Supplied material >>
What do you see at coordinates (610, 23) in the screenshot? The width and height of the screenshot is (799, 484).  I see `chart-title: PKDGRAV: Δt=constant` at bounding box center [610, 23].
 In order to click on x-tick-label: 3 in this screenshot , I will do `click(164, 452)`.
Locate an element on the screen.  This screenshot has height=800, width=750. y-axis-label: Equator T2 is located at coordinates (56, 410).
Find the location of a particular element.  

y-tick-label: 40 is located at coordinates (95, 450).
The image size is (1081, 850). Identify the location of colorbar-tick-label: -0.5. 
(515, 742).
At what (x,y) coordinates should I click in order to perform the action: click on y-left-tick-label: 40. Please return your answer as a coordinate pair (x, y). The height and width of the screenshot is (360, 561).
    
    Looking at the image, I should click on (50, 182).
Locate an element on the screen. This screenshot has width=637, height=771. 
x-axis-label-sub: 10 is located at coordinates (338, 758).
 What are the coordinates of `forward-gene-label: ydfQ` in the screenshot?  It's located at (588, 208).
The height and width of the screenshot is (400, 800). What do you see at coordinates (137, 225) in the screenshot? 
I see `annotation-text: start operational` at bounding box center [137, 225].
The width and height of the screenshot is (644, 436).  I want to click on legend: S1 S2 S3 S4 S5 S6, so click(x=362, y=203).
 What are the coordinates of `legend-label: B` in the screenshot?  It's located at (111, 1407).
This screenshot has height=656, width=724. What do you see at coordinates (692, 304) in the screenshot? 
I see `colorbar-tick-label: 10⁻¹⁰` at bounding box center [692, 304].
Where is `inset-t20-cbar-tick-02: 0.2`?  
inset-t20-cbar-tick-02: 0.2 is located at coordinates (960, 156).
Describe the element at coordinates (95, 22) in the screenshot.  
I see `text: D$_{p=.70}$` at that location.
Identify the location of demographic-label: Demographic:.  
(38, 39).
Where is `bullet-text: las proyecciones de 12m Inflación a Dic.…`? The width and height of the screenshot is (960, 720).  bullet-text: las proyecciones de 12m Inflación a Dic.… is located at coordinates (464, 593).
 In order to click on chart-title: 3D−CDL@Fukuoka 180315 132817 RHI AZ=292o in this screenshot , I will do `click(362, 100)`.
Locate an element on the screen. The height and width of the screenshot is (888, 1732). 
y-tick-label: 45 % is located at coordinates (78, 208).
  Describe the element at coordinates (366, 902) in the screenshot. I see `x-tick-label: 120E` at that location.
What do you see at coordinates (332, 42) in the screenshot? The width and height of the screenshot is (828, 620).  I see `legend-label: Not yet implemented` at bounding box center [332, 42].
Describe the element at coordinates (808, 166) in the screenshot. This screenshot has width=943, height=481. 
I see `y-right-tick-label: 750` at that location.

Exercise aim >> Please reproduce the rows above word for word, starting with the row that contains "Locate an element on the screen. This" and ending with the row that contains "inset-t20-cbar-tick-02: 0.2 is".

Result for this exercise >>
Locate an element on the screen. This screenshot has width=637, height=771. 
x-axis-label-sub: 10 is located at coordinates (338, 758).
 What are the coordinates of `forward-gene-label: ydfQ` in the screenshot?  It's located at (588, 208).
The height and width of the screenshot is (400, 800). What do you see at coordinates (137, 225) in the screenshot? 
I see `annotation-text: start operational` at bounding box center [137, 225].
The width and height of the screenshot is (644, 436).  I want to click on legend: S1 S2 S3 S4 S5 S6, so click(x=362, y=203).
 What are the coordinates of `legend-label: B` in the screenshot?  It's located at (111, 1407).
This screenshot has height=656, width=724. What do you see at coordinates (692, 304) in the screenshot? 
I see `colorbar-tick-label: 10⁻¹⁰` at bounding box center [692, 304].
Where is `inset-t20-cbar-tick-02: 0.2`?  
inset-t20-cbar-tick-02: 0.2 is located at coordinates (960, 156).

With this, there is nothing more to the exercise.